* [Your goal]
Please write out each entry exactly as it appears.

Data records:
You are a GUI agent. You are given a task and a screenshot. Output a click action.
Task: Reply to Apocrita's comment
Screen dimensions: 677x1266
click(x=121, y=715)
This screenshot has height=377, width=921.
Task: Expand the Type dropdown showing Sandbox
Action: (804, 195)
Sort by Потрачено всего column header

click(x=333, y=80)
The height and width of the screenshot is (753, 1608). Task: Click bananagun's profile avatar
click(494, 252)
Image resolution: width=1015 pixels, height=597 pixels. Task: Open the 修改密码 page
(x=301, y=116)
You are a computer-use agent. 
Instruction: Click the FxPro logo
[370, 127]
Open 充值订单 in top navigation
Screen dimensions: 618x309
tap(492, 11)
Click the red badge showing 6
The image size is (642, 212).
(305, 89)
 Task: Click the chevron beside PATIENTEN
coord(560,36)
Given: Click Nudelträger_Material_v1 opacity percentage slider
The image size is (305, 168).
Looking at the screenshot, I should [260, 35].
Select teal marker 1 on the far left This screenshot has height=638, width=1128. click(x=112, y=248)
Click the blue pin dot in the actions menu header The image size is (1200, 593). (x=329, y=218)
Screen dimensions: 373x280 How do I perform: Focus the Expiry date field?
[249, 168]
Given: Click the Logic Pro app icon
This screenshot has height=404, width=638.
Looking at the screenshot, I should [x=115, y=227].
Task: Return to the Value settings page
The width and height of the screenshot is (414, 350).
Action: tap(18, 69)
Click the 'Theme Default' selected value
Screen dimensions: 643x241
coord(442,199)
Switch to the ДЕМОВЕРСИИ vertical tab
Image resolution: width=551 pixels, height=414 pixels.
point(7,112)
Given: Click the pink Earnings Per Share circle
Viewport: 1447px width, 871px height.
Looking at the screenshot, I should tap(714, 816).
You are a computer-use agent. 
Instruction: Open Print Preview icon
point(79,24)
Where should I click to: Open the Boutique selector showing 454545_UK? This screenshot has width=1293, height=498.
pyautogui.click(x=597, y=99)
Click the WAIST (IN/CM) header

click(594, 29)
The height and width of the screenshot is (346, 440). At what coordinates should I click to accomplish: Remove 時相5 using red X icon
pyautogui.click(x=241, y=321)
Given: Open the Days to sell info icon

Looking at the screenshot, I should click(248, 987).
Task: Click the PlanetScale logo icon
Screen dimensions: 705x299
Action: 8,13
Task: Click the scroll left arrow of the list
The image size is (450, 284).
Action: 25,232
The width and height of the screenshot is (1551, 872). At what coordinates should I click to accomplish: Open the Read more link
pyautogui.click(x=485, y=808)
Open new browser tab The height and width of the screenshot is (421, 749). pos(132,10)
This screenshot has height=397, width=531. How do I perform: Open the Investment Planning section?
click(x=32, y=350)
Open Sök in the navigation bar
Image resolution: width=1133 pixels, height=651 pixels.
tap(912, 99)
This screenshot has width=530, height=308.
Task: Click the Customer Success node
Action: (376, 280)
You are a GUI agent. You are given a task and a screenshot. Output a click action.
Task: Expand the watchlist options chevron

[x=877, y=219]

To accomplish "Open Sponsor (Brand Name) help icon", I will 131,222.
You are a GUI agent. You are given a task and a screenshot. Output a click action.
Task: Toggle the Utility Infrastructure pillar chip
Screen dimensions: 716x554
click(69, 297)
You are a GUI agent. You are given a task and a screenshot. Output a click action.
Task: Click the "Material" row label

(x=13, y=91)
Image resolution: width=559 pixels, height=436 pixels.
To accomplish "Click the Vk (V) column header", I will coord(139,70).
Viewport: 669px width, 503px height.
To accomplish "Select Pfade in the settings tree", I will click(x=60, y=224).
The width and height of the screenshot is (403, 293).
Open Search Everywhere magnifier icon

* [Result of this exercise]
You are a GUI agent. You are given a task and a screenshot. Output a click action.
Task: Reply to Apocrita's comment
Screen dimensions: 677x1266
click(x=121, y=715)
This screenshot has height=377, width=921.
Task: Expand the Type dropdown showing Sandbox
Action: (804, 195)
Sort by Потрачено всего column header

click(x=333, y=80)
The height and width of the screenshot is (753, 1608). Task: Click bananagun's profile avatar
click(494, 252)
Image resolution: width=1015 pixels, height=597 pixels. Task: Open the 修改密码 page
(x=301, y=116)
You are a computer-use agent. 
Instruction: Click the FxPro logo
[370, 127]
Open 充值订单 in top navigation
Screen dimensions: 618x309
tap(492, 11)
Click the red badge showing 6
The image size is (642, 212).
(305, 89)
 Task: Click the chevron beside PATIENTEN
coord(560,36)
Given: Click Nudelträger_Material_v1 opacity percentage slider
The image size is (305, 168).
Looking at the screenshot, I should [260, 35].
Select teal marker 1 on the far left This screenshot has height=638, width=1128. click(x=112, y=248)
Click the blue pin dot in the actions menu header The image size is (1200, 593). (x=329, y=218)
Screen dimensions: 373x280 How do I perform: Focus the Expiry date field?
[249, 168]
Given: Click the Logic Pro app icon
This screenshot has height=404, width=638.
Looking at the screenshot, I should [x=115, y=227].
Task: Return to the Value settings page
The width and height of the screenshot is (414, 350).
Action: tap(18, 69)
Click the 'Theme Default' selected value
Screen dimensions: 643x241
coord(442,199)
Switch to the ДЕМОВЕРСИИ vertical tab
Image resolution: width=551 pixels, height=414 pixels.
point(7,112)
Given: Click the pink Earnings Per Share circle
Viewport: 1447px width, 871px height.
Looking at the screenshot, I should tap(714, 816).
You are a computer-use agent. 
Instruction: Open Print Preview icon
point(79,24)
Where should I click to: Open the Boutique selector showing 454545_UK? This screenshot has width=1293, height=498.
pyautogui.click(x=597, y=99)
Click the WAIST (IN/CM) header

click(594, 29)
The height and width of the screenshot is (346, 440). At what coordinates should I click to accomplish: Remove 時相5 using red X icon
pyautogui.click(x=241, y=321)
Given: Open the Days to sell info icon

Looking at the screenshot, I should click(248, 987).
Task: Click the PlanetScale logo icon
Screen dimensions: 705x299
Action: 8,13
Task: Click the scroll left arrow of the list
The image size is (450, 284).
Action: 25,232
The width and height of the screenshot is (1551, 872). At what coordinates should I click to accomplish: Open the Read more link
pyautogui.click(x=485, y=808)
Open new browser tab The height and width of the screenshot is (421, 749). pos(132,10)
This screenshot has height=397, width=531. How do I perform: Open the Investment Planning section?
click(x=32, y=350)
Open Sök in the navigation bar
Image resolution: width=1133 pixels, height=651 pixels.
tap(912, 99)
This screenshot has width=530, height=308.
Task: Click the Customer Success node
Action: (376, 280)
You are a GUI agent. You are given a task and a screenshot. Output a click action.
Task: Expand the watchlist options chevron

[x=877, y=219]

To accomplish "Open Sponsor (Brand Name) help icon", I will 131,222.
You are a GUI agent. You are given a task and a screenshot. Output a click action.
Task: Toggle the Utility Infrastructure pillar chip
Screen dimensions: 716x554
click(69, 297)
You are a GUI agent. You are given a task and a screenshot. Output a click action.
Task: Click the "Material" row label

(x=13, y=91)
Image resolution: width=559 pixels, height=436 pixels.
To accomplish "Click the Vk (V) column header", I will coord(139,70).
Viewport: 669px width, 503px height.
To accomplish "Select Pfade in the settings tree", I will click(x=60, y=224).
The width and height of the screenshot is (403, 293).
Open Search Everywhere magnifier icon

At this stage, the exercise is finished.